Petunjuk Latihan.
Mohon jawab singkat tiga pertanyaan berikut berdasarkan bagian teks di bawah.
1. Apa yang langsung ingin dilakukan penulis komentar pertama setelah membaca artikel itu sampai habis?
2. Pola hidup siapa yang dikritik sambil lalu dalam tulisan yang dibahas?
3. Kepada siapa balasan terakhir menyampaikan terima kasih?

Bagian Teks.
┄┄┄┄┄┄┄┄┄┄
Dear Pak Made ysh, terima kasih untuk kiriman rekaman peristiwa ini. Saya baca artikel ini sampai habis dan langsung ingin menanggapi. Nampaknya, kata-kata apa pun sangat akrab pada diri Made Andi Arsana ini, dan karenanya, semuanya itu mengalir begitu saja. Berbahagialah ia dengan demikian, karena kapan pun ia mau ia bisa bikin tulisan, terus dan terus menerus. He is really a gifted person in that regard. Tentang ibu, isi tulisan, utamanya mengenai pendidikan dan kesederhanaan yang digambarkannya jelas sangat menyentuh siapa pun yang memelihara perasaan yang lembut dan manusiawi. Sambil lalu, ia mengkritik pula pola hidup orang kaya, yang sebenarnya lebih dari cukup (untuk beli apa saja), ternyata dimanjakan pula dengan makanan/minuman yang gratis. Oh, dunia. Terkadang memang dunia ini tidak adil. Terima kasih untuk Andi yang memanjakan kita dengan tulisannya dan membuat kita bahagia karenanya. Salam, SR
Luar biasa. Tersanjung saya dengan komentar ini. Terima kasih Pak Raja.
┄┄┄┄┄┄┄┄┄┄
Cuplikan Data.
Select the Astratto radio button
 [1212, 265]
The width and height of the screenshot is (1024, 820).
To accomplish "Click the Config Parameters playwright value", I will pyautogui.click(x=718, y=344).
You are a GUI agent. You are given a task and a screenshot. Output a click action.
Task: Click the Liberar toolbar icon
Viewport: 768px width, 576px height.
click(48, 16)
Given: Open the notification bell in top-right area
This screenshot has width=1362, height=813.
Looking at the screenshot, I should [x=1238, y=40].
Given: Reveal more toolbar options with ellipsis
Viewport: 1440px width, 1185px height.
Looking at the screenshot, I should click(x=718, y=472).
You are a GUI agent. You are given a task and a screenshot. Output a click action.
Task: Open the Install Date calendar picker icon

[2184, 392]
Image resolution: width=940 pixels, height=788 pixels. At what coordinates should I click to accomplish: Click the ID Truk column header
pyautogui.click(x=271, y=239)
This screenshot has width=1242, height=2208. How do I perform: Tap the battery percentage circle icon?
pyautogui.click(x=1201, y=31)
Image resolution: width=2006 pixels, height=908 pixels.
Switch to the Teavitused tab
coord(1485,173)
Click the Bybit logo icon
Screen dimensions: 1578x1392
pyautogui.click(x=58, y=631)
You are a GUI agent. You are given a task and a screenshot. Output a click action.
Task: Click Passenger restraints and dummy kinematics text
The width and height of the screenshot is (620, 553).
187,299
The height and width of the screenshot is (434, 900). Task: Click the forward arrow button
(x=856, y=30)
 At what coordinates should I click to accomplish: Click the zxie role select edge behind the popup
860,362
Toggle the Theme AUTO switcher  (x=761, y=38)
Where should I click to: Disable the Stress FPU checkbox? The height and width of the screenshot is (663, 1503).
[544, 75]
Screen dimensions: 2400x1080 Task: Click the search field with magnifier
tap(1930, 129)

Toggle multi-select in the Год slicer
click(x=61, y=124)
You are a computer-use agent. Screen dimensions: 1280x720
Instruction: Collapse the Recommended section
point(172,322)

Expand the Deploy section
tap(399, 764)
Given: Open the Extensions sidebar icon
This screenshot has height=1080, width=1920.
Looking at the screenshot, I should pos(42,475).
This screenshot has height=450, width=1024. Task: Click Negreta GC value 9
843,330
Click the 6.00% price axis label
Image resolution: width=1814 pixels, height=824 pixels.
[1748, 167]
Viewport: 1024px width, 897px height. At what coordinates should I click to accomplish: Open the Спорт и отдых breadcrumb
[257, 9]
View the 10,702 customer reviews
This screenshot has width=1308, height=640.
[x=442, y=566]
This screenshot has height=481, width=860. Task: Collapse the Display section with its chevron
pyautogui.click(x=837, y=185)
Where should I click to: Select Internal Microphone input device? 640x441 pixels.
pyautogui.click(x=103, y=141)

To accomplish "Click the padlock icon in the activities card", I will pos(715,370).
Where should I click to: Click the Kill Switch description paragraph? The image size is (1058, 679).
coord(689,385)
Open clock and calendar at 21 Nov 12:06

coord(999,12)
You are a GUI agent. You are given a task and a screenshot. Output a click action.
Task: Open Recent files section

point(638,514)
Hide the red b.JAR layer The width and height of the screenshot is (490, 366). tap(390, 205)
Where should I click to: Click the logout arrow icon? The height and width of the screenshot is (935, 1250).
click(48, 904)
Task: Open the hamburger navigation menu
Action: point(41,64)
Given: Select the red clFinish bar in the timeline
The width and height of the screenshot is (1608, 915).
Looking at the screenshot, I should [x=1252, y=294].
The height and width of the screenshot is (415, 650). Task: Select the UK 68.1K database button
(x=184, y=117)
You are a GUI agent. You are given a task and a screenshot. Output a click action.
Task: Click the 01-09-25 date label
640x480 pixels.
┄┄┄┄┄┄┄┄┄┄
Hasil Tugas.
1. Langsung ingin menanggapinya.
2. Pola hidup orang kaya.
3. Kepada Pak Raja.